- [What you should do]:
Reproduce, character for character, the lines below that run from the one containing "Select the first Invoker hero portrait" through the one containing "Action: pos(668,435)", including both of those lines.

- [Information given]:
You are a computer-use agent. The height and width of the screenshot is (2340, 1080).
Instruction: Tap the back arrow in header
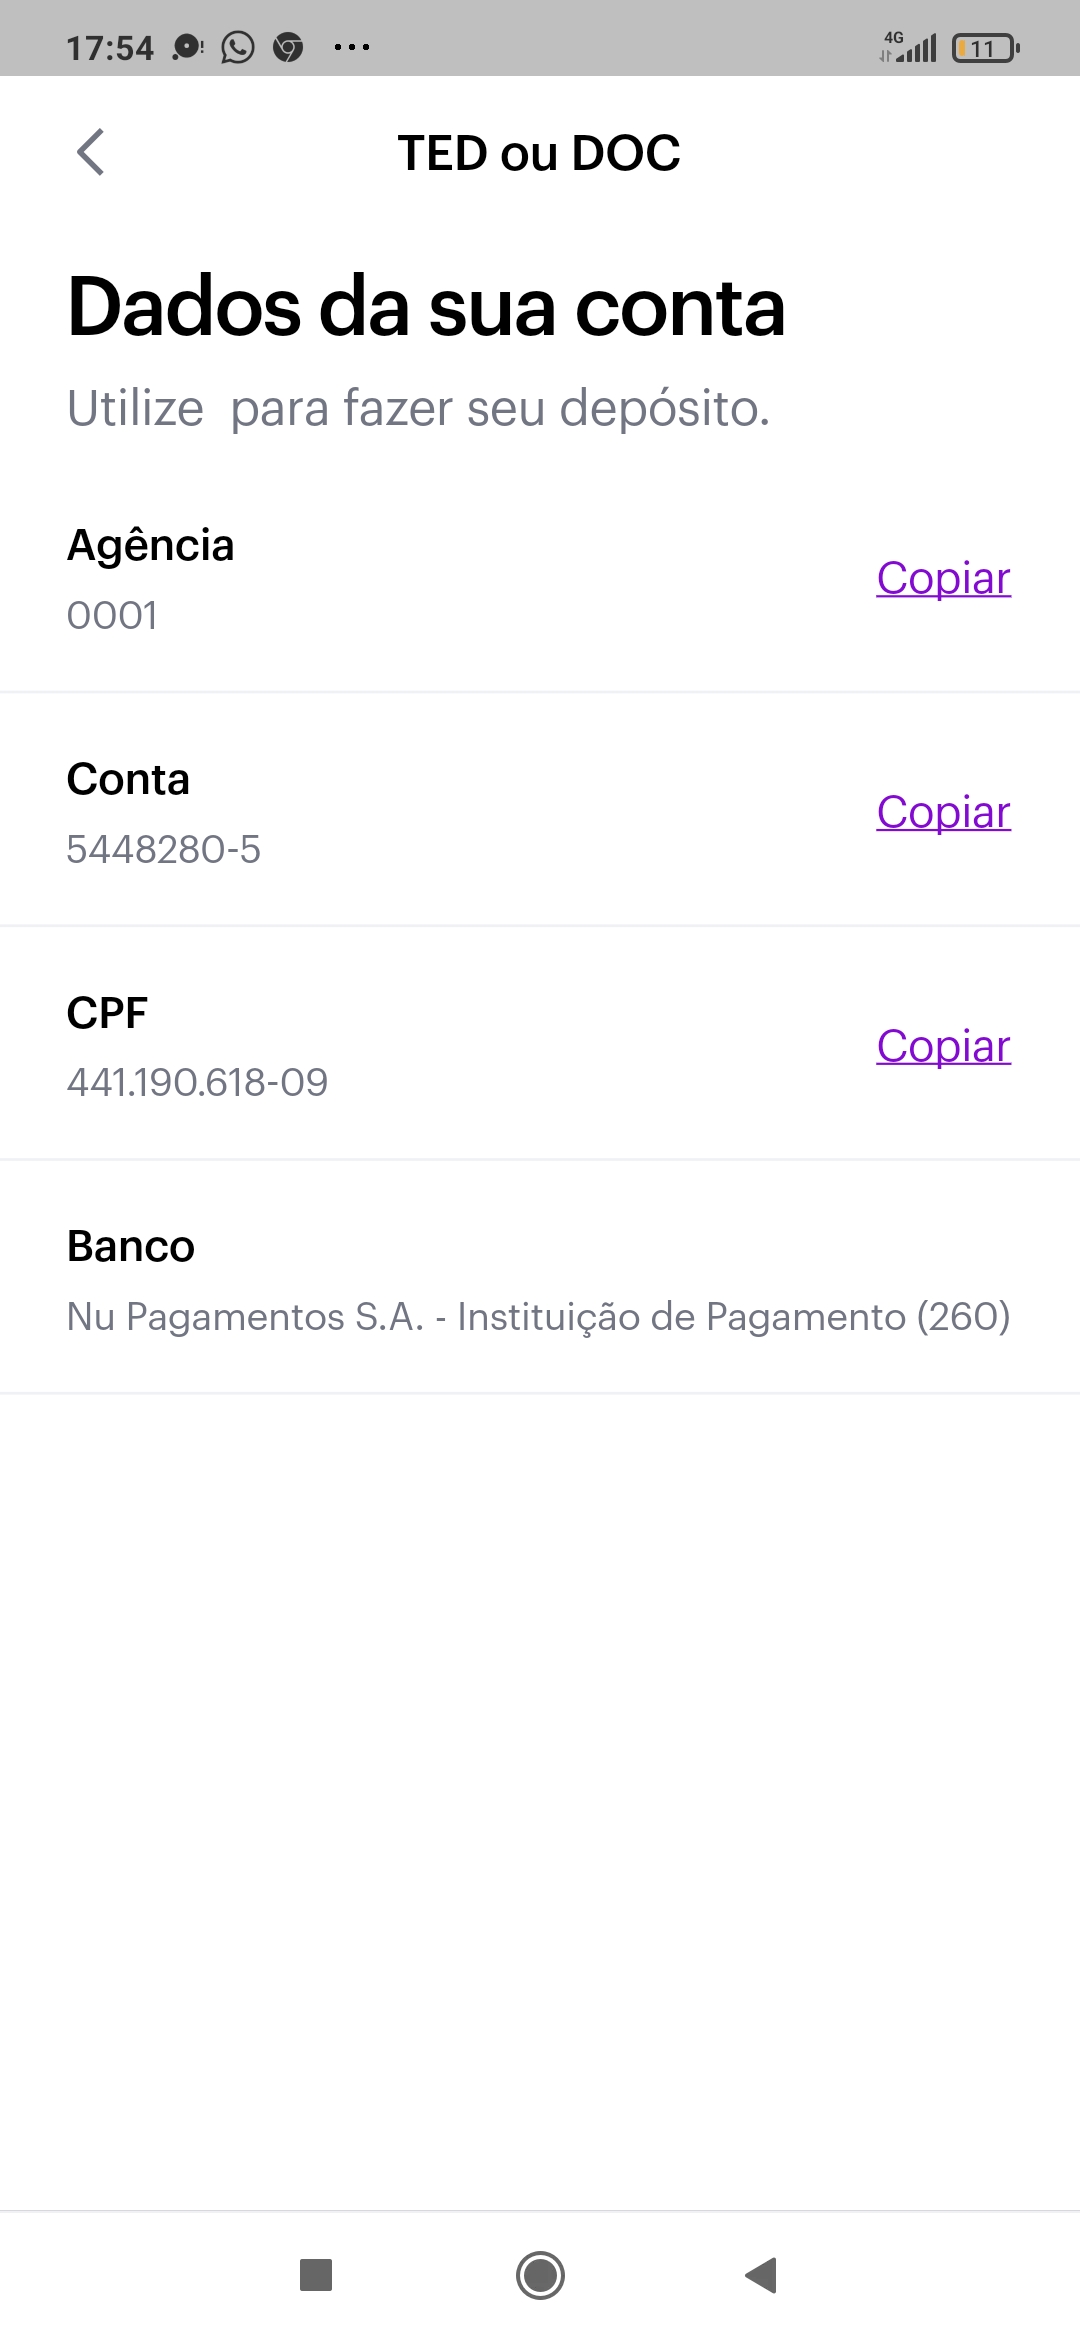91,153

--

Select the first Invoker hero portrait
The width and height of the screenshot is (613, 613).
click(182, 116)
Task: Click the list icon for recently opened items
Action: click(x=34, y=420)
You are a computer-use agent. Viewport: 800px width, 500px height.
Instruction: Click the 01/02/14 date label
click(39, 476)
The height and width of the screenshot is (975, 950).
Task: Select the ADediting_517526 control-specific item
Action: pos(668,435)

...

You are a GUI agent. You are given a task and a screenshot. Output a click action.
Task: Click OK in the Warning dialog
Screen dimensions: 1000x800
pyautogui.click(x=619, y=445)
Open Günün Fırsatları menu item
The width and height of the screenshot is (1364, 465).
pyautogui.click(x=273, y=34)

- [The answer]:
Select the first Invoker hero portrait
The width and height of the screenshot is (613, 613).
click(182, 116)
Task: Click the list icon for recently opened items
Action: click(x=34, y=420)
You are a computer-use agent. Viewport: 800px width, 500px height.
Instruction: Click the 01/02/14 date label
click(39, 476)
The height and width of the screenshot is (975, 950).
Task: Select the ADediting_517526 control-specific item
Action: pos(668,435)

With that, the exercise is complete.